L’autre extrême : les anxieux

«Comme il y a des gens qui seront tentés de trop sortir, trop consommer, il y aura ceux qui n’auront plus le courage de franchir leurs seuils tellement anxieux et inquiétés par le danger guettant dehors », note la psychologue. Une attitude remarquée et enregistrée non seulement ici mais ailleurs, dans des pays où le déconfinement n’a pas fait le bonheur de tout le monde.

« J’ai trop peur de sortir. L’idée de quitter la maison pour me rendre au bureau me donne des palpitations, j’en suffoque presque. Affronter la rue, la foule, se frotter au virus de près, la circulation… tout me fait peur. Je préfère nettement rester chez moi, travailler à distance en toute sécurité loin de tout risque », nous avoue, Amal, auditrice qualité dans un centre d’appel à Casablanca. Une attitude paranoïaque ? « Cette angoisse, cette anxiété par rapport au déconfinement peut être remarqués chez des gens qui se sentaient à l’abri du danger chez eux. Ils se sont habitués à la tranquillité et la rue représente désormais, pour eux, un  milieu anxiogène et phobogène », analyse la psy. Pour cette catégorie aussi, cette attitude peut être transitoire dans le processus d’adaptation au nouveau mode de vie.

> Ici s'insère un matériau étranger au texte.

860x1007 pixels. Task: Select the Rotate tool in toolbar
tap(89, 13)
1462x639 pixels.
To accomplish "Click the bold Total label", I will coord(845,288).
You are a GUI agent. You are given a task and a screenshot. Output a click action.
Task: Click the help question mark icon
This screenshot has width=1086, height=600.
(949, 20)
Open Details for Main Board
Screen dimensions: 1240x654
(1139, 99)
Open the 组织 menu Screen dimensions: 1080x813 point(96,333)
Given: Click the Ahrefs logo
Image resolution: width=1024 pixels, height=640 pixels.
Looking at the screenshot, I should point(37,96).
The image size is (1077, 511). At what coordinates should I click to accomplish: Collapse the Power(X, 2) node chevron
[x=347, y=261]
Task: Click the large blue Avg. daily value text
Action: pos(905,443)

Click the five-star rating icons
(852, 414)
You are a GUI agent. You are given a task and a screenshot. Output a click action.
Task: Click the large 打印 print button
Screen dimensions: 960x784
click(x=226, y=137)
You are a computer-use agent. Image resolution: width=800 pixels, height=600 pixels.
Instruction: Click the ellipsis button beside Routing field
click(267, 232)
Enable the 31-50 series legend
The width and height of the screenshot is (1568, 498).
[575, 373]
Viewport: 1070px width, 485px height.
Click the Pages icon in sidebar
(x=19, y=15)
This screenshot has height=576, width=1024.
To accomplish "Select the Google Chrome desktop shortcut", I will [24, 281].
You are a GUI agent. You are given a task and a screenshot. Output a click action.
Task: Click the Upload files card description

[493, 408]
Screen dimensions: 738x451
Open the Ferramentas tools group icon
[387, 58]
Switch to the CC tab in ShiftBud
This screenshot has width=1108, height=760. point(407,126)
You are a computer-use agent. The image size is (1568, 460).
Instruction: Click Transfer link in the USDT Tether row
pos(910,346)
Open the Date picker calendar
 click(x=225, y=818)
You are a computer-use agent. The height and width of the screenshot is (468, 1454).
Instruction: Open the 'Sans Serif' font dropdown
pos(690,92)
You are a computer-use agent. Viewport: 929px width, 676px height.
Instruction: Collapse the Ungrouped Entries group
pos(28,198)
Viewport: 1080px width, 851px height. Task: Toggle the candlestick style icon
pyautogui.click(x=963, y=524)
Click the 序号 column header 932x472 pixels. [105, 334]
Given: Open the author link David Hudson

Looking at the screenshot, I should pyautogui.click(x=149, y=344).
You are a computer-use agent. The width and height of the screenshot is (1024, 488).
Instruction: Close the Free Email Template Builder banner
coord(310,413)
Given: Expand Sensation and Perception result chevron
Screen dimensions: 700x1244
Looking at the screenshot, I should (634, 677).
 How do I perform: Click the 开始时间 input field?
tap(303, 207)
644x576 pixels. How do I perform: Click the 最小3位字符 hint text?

Pour arriver à gérer cette situation exceptionnelle, la psychologue insiste sur la nécessité de se mettre volontairement dans la situation anxiogène. Traduction ? « Affronter sa peur en sortant, en se déconfinant progressivement. Braver son anxiété en réapprenant à vivre parmi la foule et à co-exister avec l’idée du virus. Ceci tout en se protégeant bien évidement », conseille la psy. Cette dernière insiste d’ailleurs sur l’accompagnement  de ces personnes et spécialement des enfants. Longtemps incités à respecter les restrictions du confinement, à ne pas sortir, à rester à l’abri, aujourd’hui de nombreux enfants ne ressentent plus le besoin d’aller dehors. « Ils ne réclament plus de sortir car l’idée du danger est incrustée dans leurs esprits. Maintenant les parents doivent la désincruster, les rassurer et les aider à réapprendre goût à sortir et à vivre normalement. Un processus progressif qui devrait les préparer à ressortir tout en respectant les règles de prévention », conseille Dr Souad Dahani.

Enfants ou adultes, tous, devraient se déconfiner psychiquement avant de le faire physiquement et de franchir le seuil de leurs abris. « Un nouveau défi à relever et une période transitoire nécessaire avant de retrouver un certain équilibre », conclut la psychologue.